Well I am not entirely sure. I am guessing that I'll need to pull in shapefiles ? I will be working with an entirely self hosted GIS stack (not Google maps or anything). I know things exist like gdal ? tippacanoe?
I think things like parquet as well. Maybe duckdb?
Reference these posts:
https://tech.marksblogg.com/american-solar-farms.html https://tech.marksblogg.com/canadas-odb-buildings.html https://tech.marksblogg.com/ornl-fema-buildings.html
FOr the type of workflows that I would like to run.
Extract patterns/architecture/approaches along with the specific reductions to practice.
- What weather data sources and APIs do you currently use or plan to use?
None currently. But I'll be hacking/forking a system to predict balloon paths. I suspect I'll need to process grib data. Also probably use the NOAA and european equivalant APIs? Maybe some bulk HTTP/FTP download?
- Are there any specific performance requirements for processing large datasets?
I suspect I'll do some early prototyping with small data sets on my workstation and then running the container with the real data sets on my big ram/cpu/disk servers.
- Do you need integration with specific databases (PostGIS, etc.)?
Yes I will be heavily using PostGIS for sure.
Technical Questions
- Should we include both Python and R stacks in the same containers or separate them?
I am not sure? Whatever you think is best?
- What level of visualization capability is needed (command-line, web-based, desktop)?
All of those I think. I want flexibility.
- Are there any licensing constraints or requirements to consider?
I will be working only with public data sets.
- Do you need GPU support for any processing tasks?
Yes but make it optional. I dont want to be blocked with GPU complexity right now.
Integration Questions
- How should GIS/Weather outputs integrate with documentation workflows?
I will be using the GIS/Weather In CTO mode only. I will also be using documentation in CTO mode with it.
I think, for now, they can be siblings but not have strong integration.
ANSWER: GIS/Weather and documentation containers will operate as siblings in CTO mode, with loose integration for now.
- Do you need persistent data storage within containers?
I do not think so. I will use docker compose to pass in directory paths .
Oh I will want to push finsihed data to minio buckets.
I don't know how to best architect my ETL toolbox.... I will mostly be doing ETL on GIS/Weather data but I can see also needing todo other business type ETL workflows in COO mode.
ANSWER: Use Docker compose volume mounts for data input/output. Primary output destination will be MinIO buckets for business use. ETL toolbox should handle both GIS/Weather (CTO) and business (COO) workflows.
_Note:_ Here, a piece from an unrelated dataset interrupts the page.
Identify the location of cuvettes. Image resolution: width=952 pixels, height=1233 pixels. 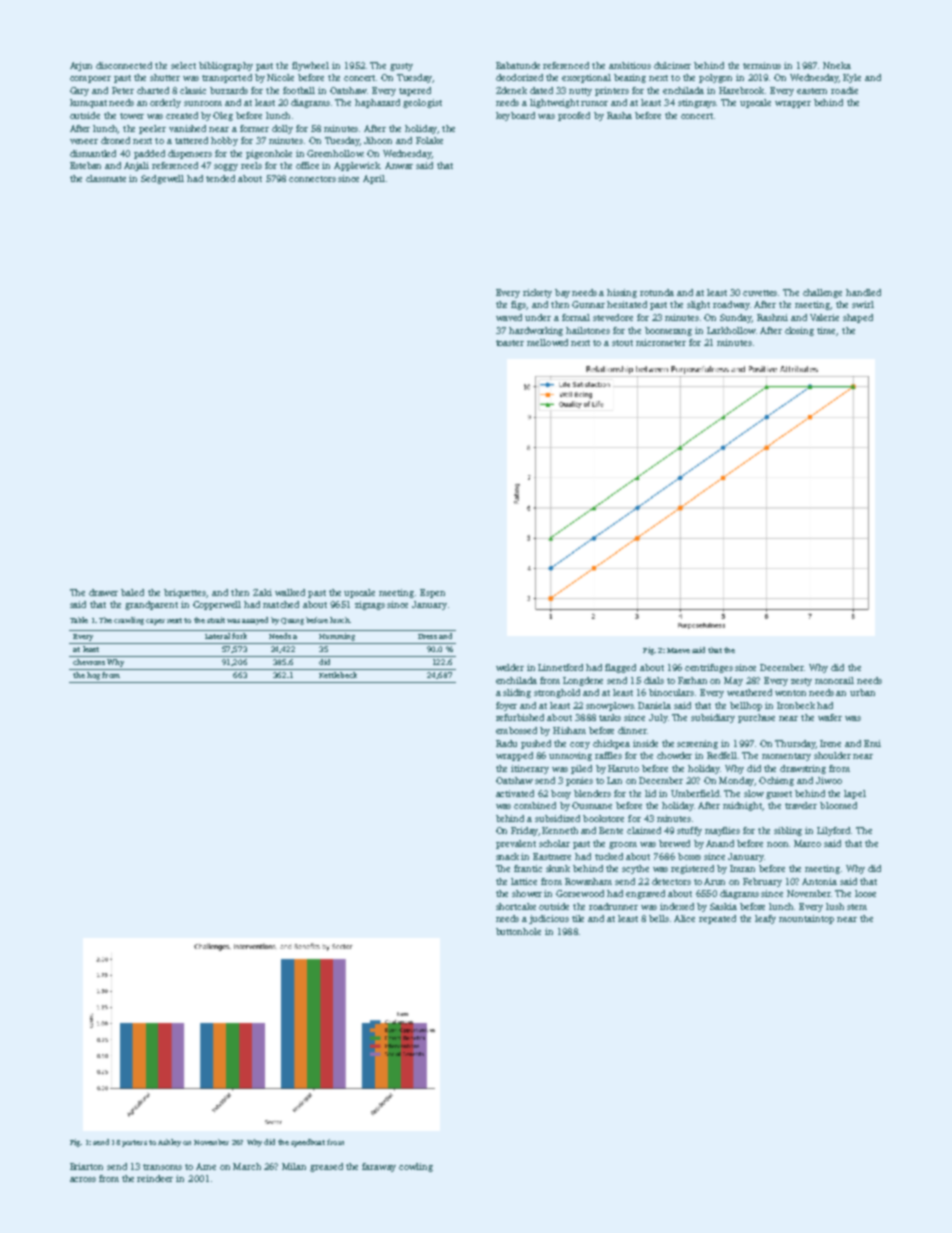
(760, 293).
- What level of integration with existing documentation containers is desired?
ANSWER: Sibling relationship with loose integration. Both will be used in CTO mode but for different purposes.
- Are there specific deployment environments to target (local, cloud, edge)?
Well the ultimate goal is some data sets get pushed to minio buckets for use by various lines of business.
This is all kind of new to me. I am a technical operations/system admin and easing my way into devops/sre and swe.
ANSWER: Primarily local deployment (workstation for prototyping, large servers for production). Data output to MinIO for business use. Targeting self-hosted environments for full control and privacy.